As far as I know willows propagate by broken branches floating downstream and taking root.

Just remember their roots can infiltrate water mains, when you decide where to plant.You might want to start seedlings from branches in pots, so they're easy to water and protect until they take hold.

How to Start Willow Cuttings

I've seen a willow branch cut off and pushed deep into the mud - it works! Water thoroughly!

It's mostly done in spring when the willows are pollarded, but you could try it now too.

If you have a free source of willow branches, you could try now and again in early Spring. If you do it now, I would cut off about the top 1/3 to remove leaves and weak growth, which will wilt and die.

Willows also root in water. just cut branches and put them in a bucket with the bottom 1/3 in water and leave them out of the sun, They should grow sone roots during the next month or two. Then plant them in the soil. If you leave them too long, the roots will be tangle sped together and break off.

Just ask a neighbor with willows if you may cut a few little branches off. Many trees even shed small living branches naturally, such as during a storm.

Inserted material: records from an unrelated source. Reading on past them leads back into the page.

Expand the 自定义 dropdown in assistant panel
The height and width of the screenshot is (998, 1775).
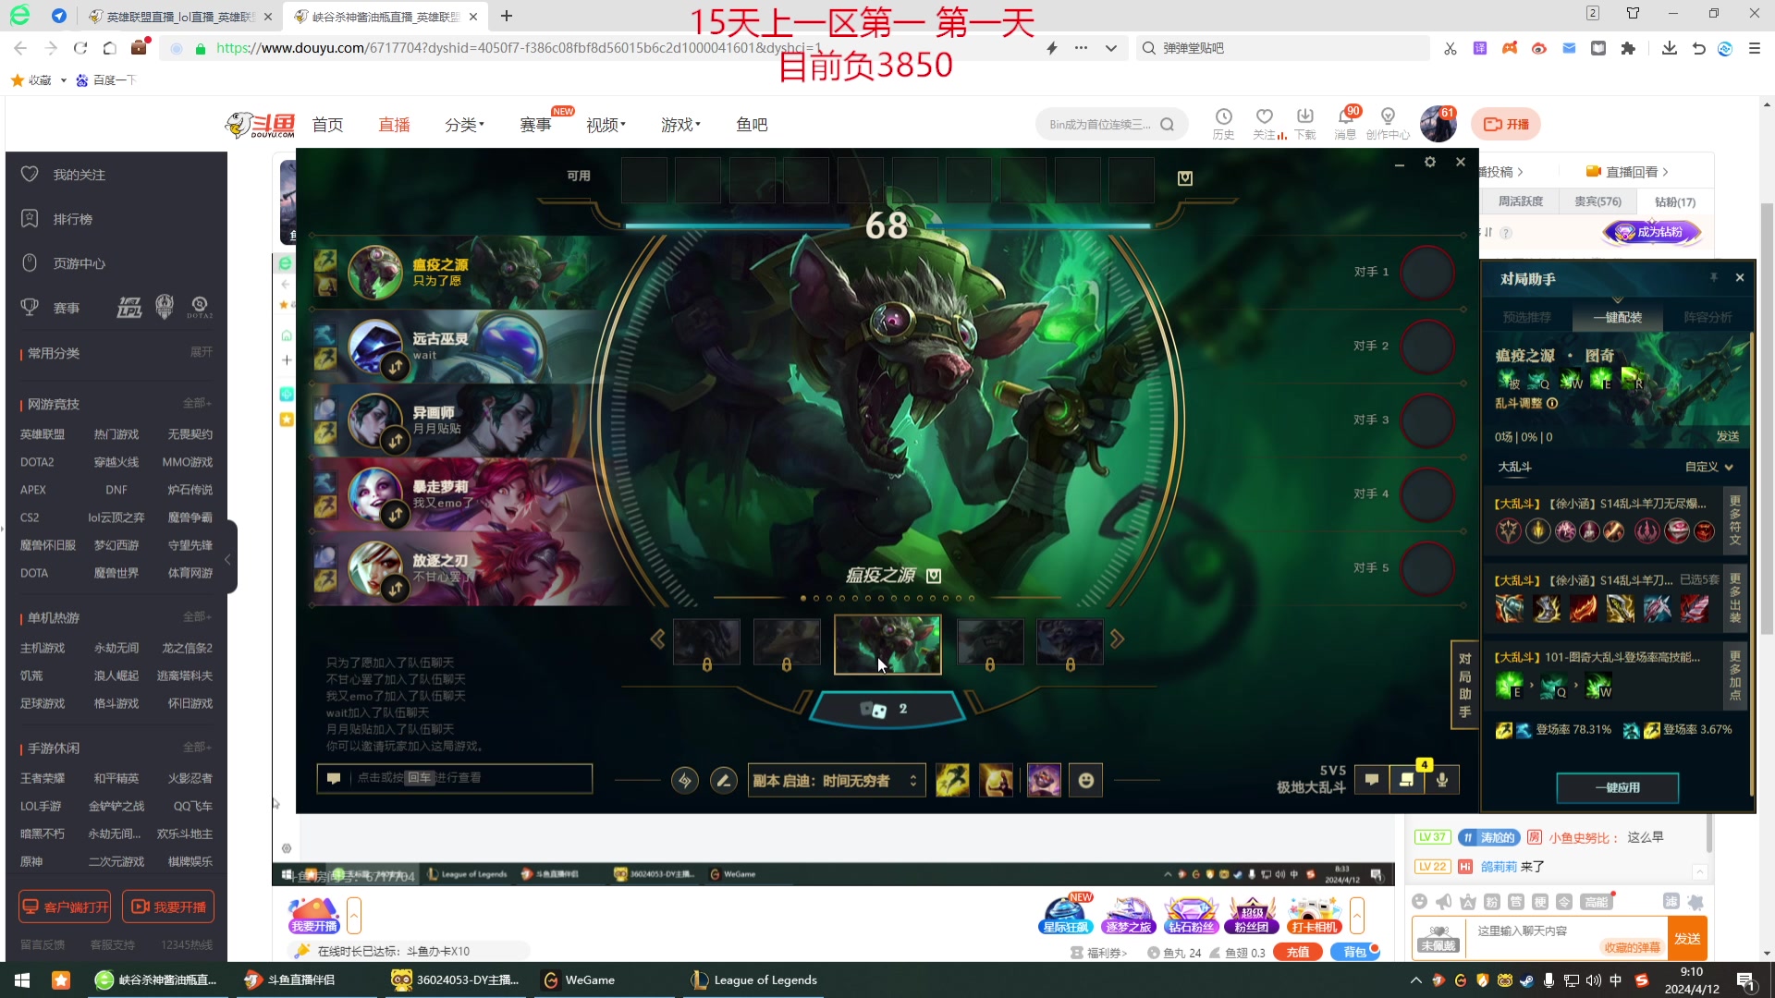click(x=1708, y=467)
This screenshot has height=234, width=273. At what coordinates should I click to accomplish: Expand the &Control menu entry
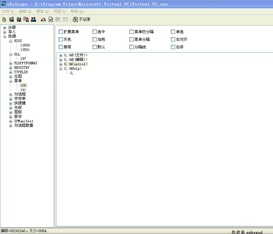click(61, 64)
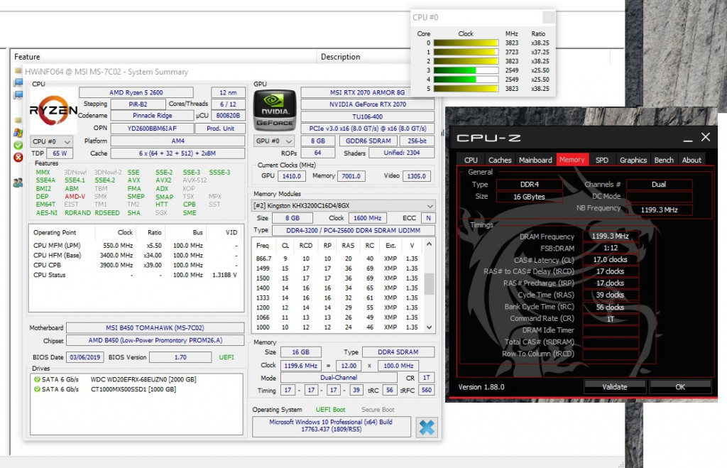Click the memory timings table scroll-down arrow
Screen dimensions: 727x468
[x=430, y=327]
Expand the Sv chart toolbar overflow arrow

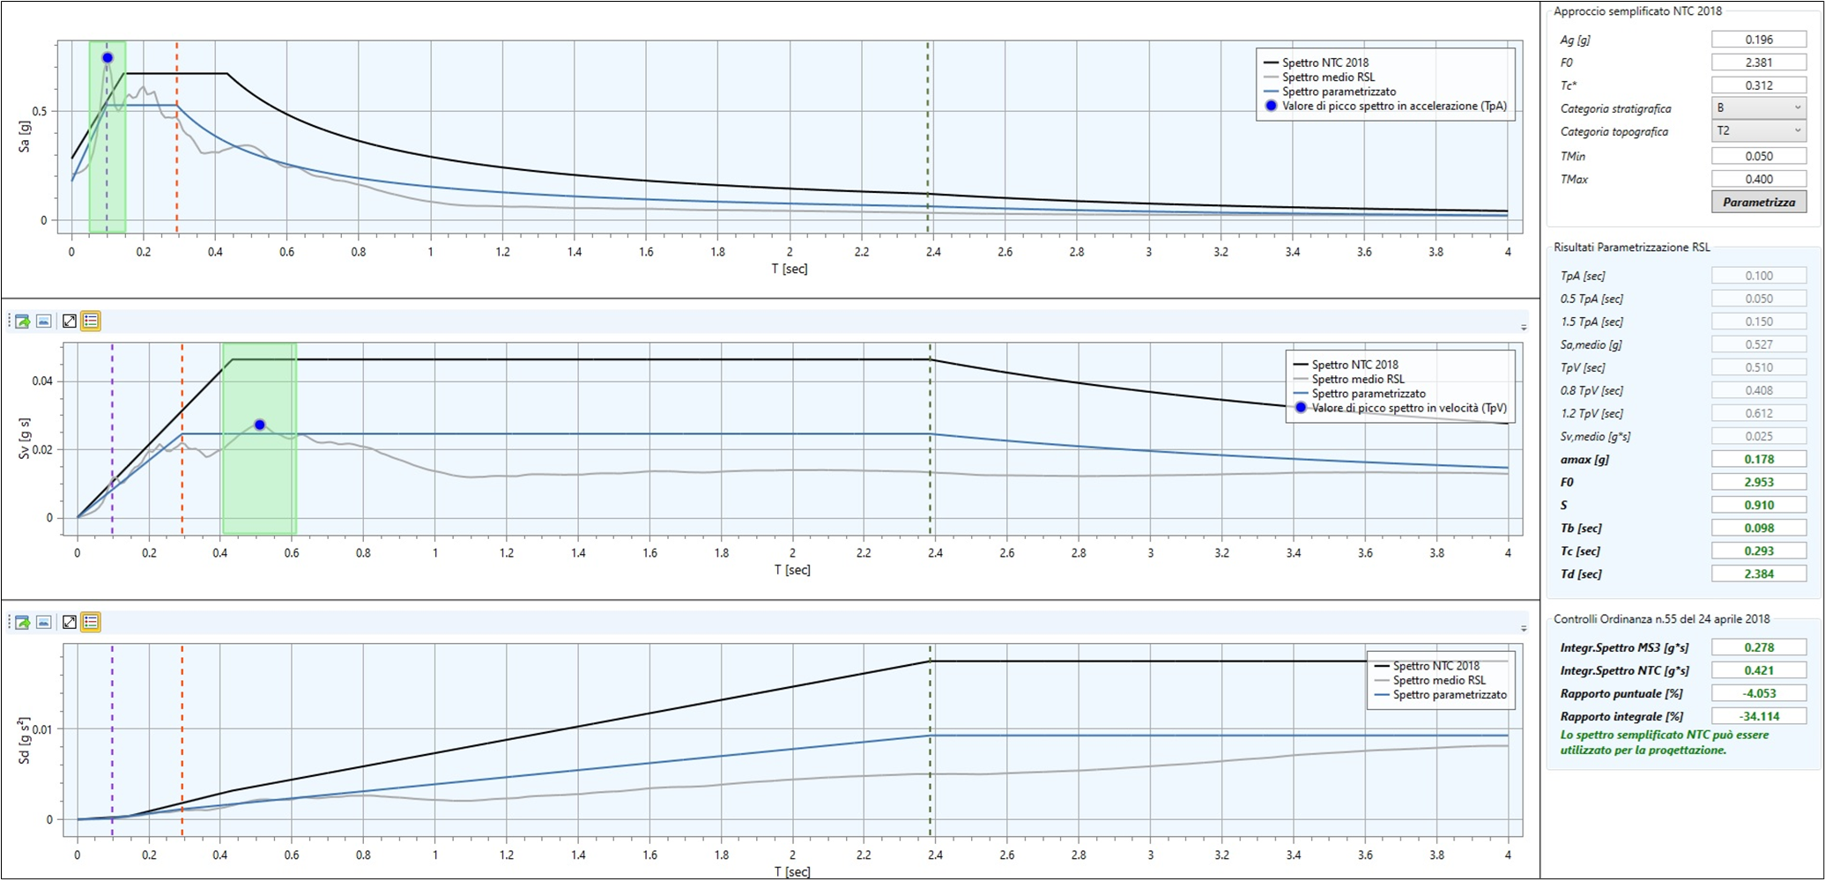point(1524,328)
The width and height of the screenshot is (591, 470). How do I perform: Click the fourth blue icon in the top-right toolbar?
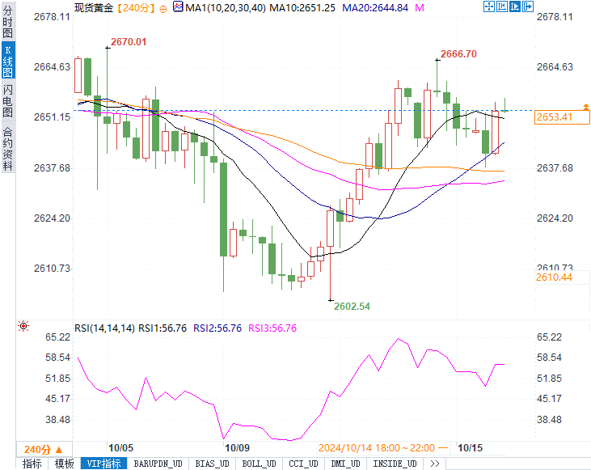pyautogui.click(x=530, y=6)
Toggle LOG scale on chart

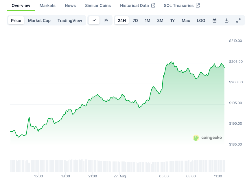[201, 21]
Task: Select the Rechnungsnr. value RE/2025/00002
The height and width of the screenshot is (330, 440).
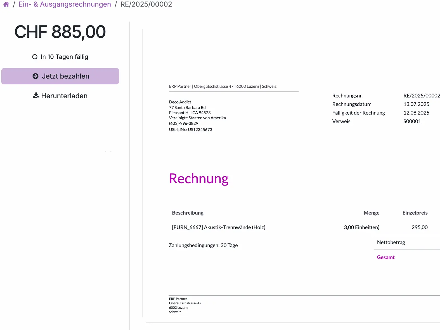Action: click(422, 95)
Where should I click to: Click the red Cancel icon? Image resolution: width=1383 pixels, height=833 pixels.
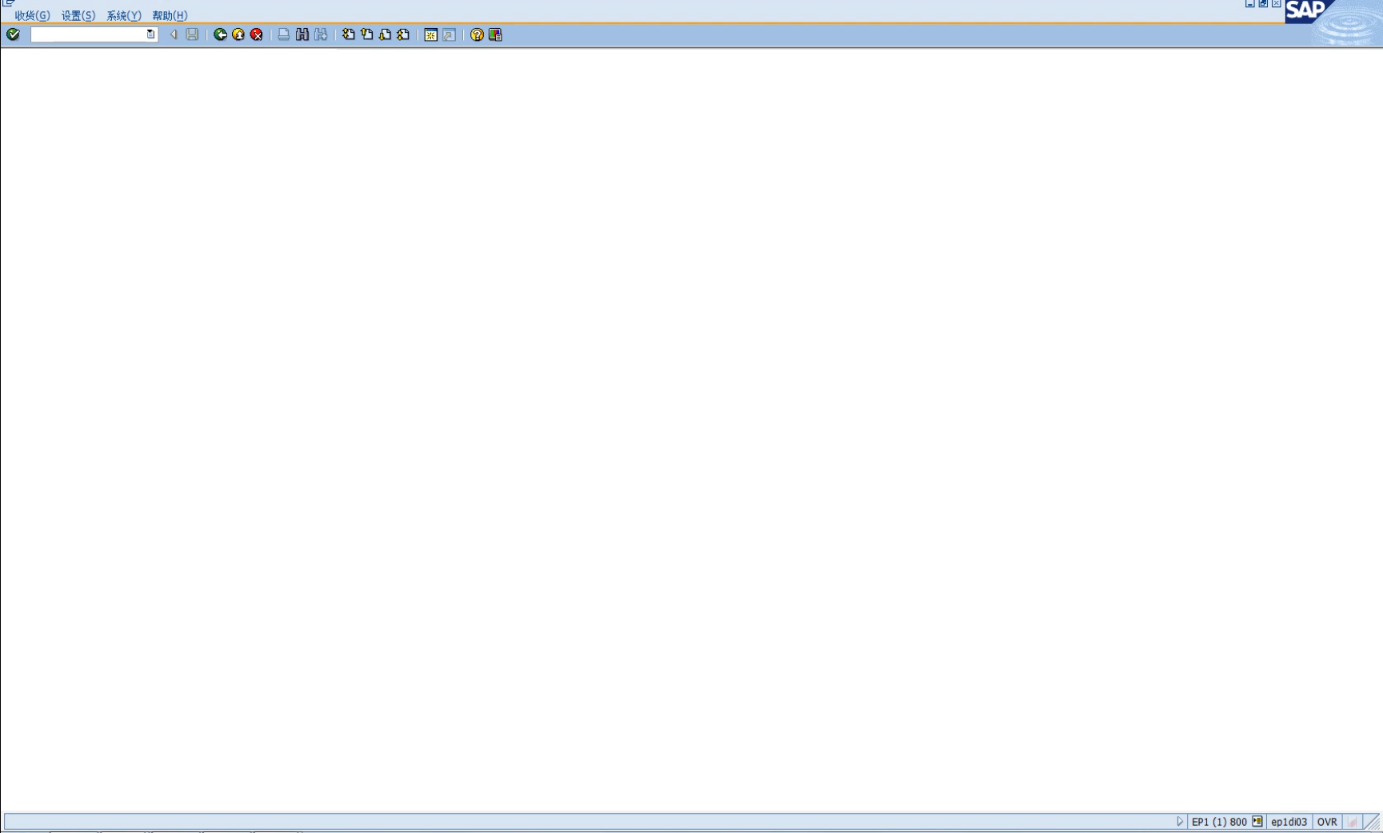[257, 34]
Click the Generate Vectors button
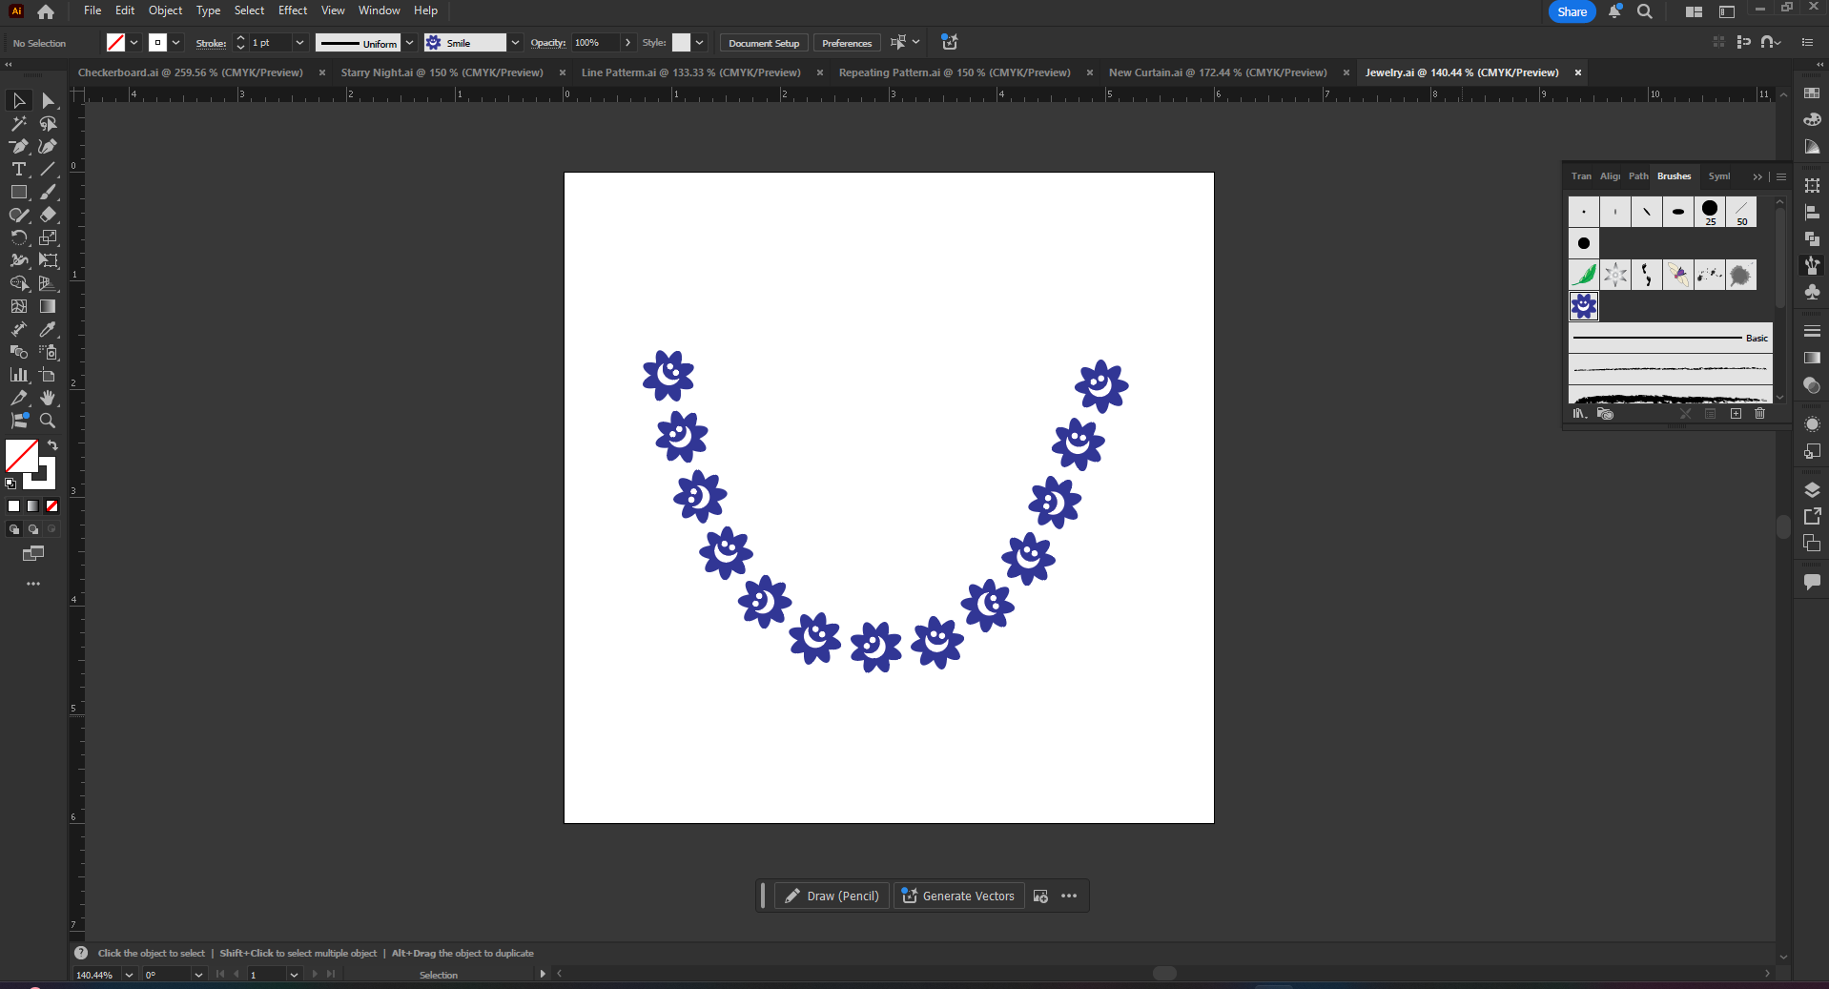Viewport: 1829px width, 989px height. click(957, 896)
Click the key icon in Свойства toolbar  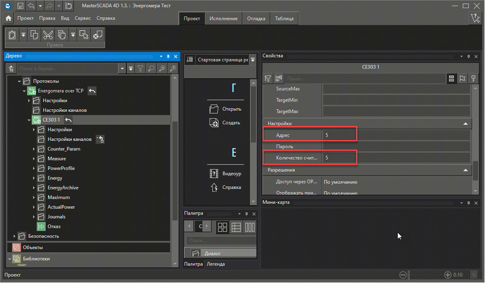coord(473,78)
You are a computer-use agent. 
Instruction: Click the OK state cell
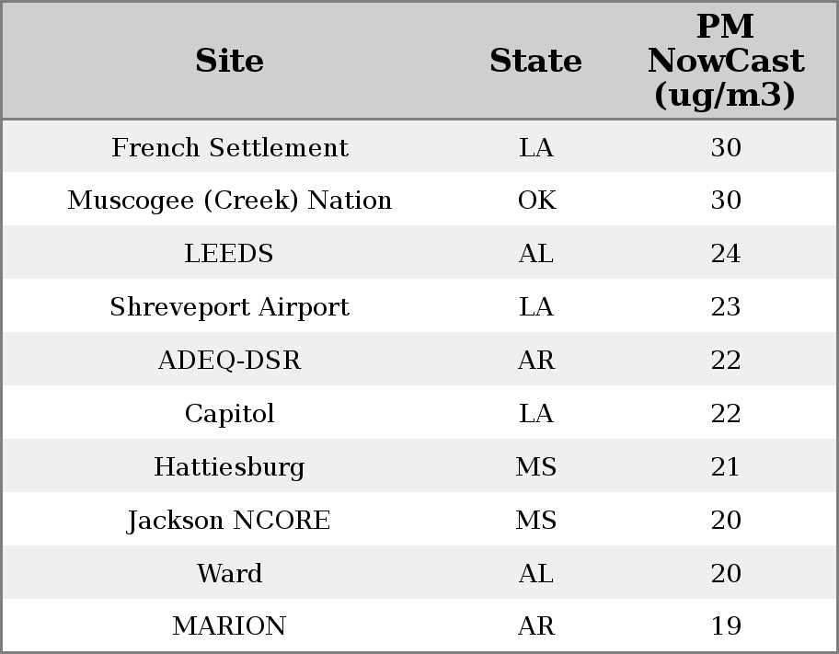536,201
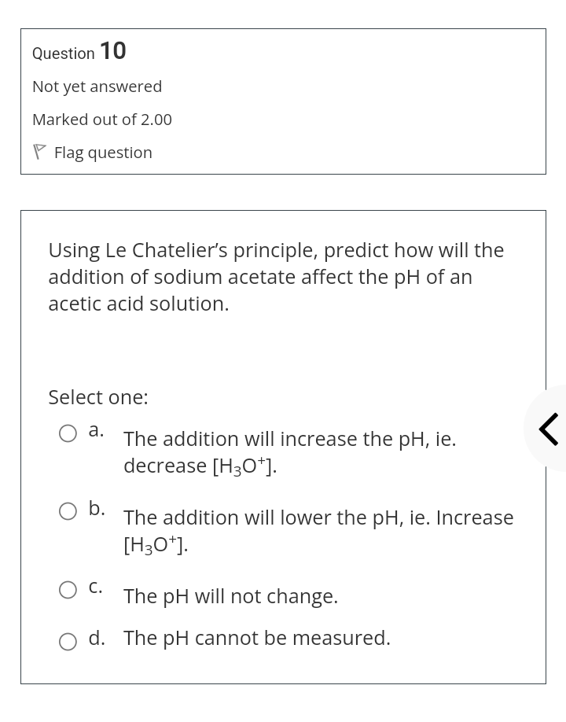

We planted a hedge of willow at the edge of our property. To do that, we pruned a willow tree, taking off branches about 2 to 3 feet long, as thick as a pencil to finger thick. We pushed them into the soft ground in late winter / early spring. We did not strip off the bark. I think every branch grew. The first year, growth was about one foot. The second year they grew about 2 feet. Our area is wet during Spring, so we did not water them. Deer do eat willow so that was an issue. Our summers are dry, and that probably limited them but did not kill them.
This is the easiest thing I've ever started. Even without stripping the bark. I've started, roughly, twenty this way. I've never had one to fail. The reson may be that I've usually started them in low ground that tends to hold water longer than the rest of the yard. The ones I started on higher ground I put in during the rain season. The first one's looked dead going into spring but I just left them alone and they came out of it.
Could be our climate but I've started lots of things by just pushing a small branch into the ground and leaving it a couple years. Weird,huh?
Sounds perfect. But do be careful that they are not near the septic lines. They can cause some serious problems.
If you know anyone who has willow they will probably be happy to give you a few starter limbs. I would try starting other things the same way. I've had wisteria, wigelia, forsythia and other things start from bare limbs. Without the rooting hormone that most call for.